Utterly delicious and simple glazed lemon cookies with a buttery and delicious biscuit dough, lemon icing topping, and a little lemon zest = heaven!
One of the recipes that kept cropping up every time I asked for recipe ideas was these, glazed lemon cookies. I was a little unsure if I am honest, worried they sounded a little boring… but honestly? My god, they are insane.
You all know how much I utterly adore anything that is chocolate-themed, caramel-themed, easter, Christmas, Halloween, and so on… but sometimes it is the simplest of bakes that win my heart.
Shortbread
These little glazed lemon cookies are packed FULL of lemon flavour, and have the softest and butteriest biscuit, topped with a simple lemon glaze icing… it’s like a fancier lemon shortbread and I am 100% here for that.

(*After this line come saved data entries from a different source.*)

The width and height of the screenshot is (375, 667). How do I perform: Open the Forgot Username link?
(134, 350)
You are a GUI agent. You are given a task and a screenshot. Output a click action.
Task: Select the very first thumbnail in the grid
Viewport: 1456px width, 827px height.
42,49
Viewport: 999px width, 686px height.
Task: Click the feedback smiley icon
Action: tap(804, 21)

Now, the recipe is a little bit different from shortbread. For the shortbread, I would simply use butter, sugar, and flour (just like my lemon bars recipe) – whereas this uses flour, baking powder, salt, caster sugar, lemon, unsalted butter, and egg!
Dough
The difference between the two is worth that extra bit of effort – the beautiful texture of a glazed lemon cookie is unreal – the slight bit of salt helps with the flavour, the tiny bit of baking powder creates a lighter texture, and the egg gives a beautiful richness. The lemon is a given of course.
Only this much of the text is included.